Verlauf: Gemeinsame Workshops mit den Teilnehmern; Einzel‐ und Gruppenunterricht;
Experimente, Proben und Aufführungen
Prinzip: Was neue Technologie in der Kunst betrifft, ist „Musik im Raum“ eine
Spezialisierung von Earquake, dem Epizentrum der experimentellen Musik der
Hochschule für Musik Detmold. Unter Musik im Raum verstehen wir Aufführungen, bei
denen die Musiker so weit voneinander entfernt sind, dass sie sich gegenseitig nicht gut
genug hören, um exakt synchronisiert zu spielen. Stattdessen werden die Musiker mit
Hilfe visueller, auf Computermonitoren angezeigten Click-Tracks synchronisiert. Die
Software hierzu wurde vom ZeMFi, dem Zentrum für Musik‐ und Filminformatik
konzipiert und realisiert (siehe Abbildung 1 und 2). Eine spezielle Hardwarelösung wird
zur Zeit entwickelt und steht im Sommer 2015 bereit. Diese Hardware ermöglicht es
ohne zusätzliche Netzwerkinfrastruktur (LAN, W-LAN), die Uhren zu synchronisieren,
die auf den verschiedenen Computer voneinander abweichen können. Dies ermöglicht
es, die Ensembles auch dort frei zu verteilen, wo keine Netzwerkinfrastruktur zur
Verfügung steht, beispielsweise auch in einem historischen Gebäude oder in einem Park.

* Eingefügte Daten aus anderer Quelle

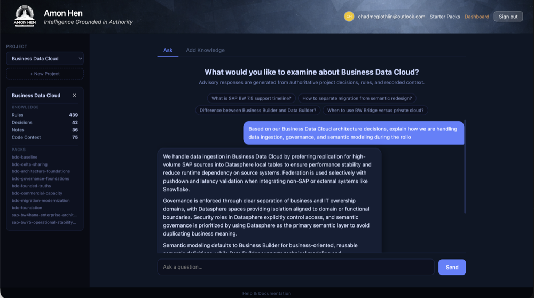Image resolution: width=534 pixels, height=298 pixels.
Task: Click the yellow user avatar circle
Action: tap(349, 17)
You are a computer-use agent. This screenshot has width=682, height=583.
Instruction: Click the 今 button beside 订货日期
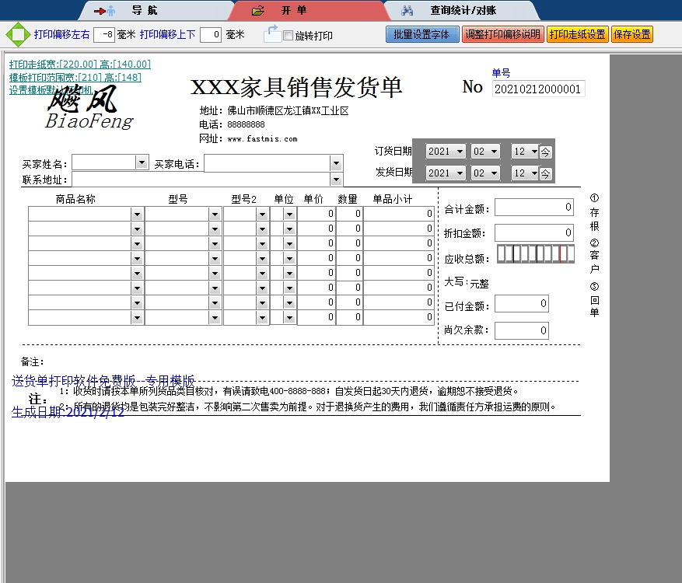pyautogui.click(x=546, y=152)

In dem Workshop können Skizzen für räumlich verteilte Ensembles z. B. von
Komponisten entwickelt werden. Musiker und Akteure werden die entwickelten Skizzen
oder auch Stücke aus dem Repertoire probieren und interpretieren.
Bedingungen: Da die Software unter Mac OS X laufen, werden Macintosh-Computer
benötigt. Die Komponisten sollen mit fast fertigen Skizzen ankommen (sie können
während des Semesters mit ihrem Professor für Komposition arbeiten, oder Prof. Lévy
([email protected]) im Voraus kontaktieren.
Abbildungen der Software: Abbildung 1: Webmaestro (Clictrack‐Generator)
Abbildung 2: Maestro (Noten, zusätzlich auditiver und visueller Click‐Track)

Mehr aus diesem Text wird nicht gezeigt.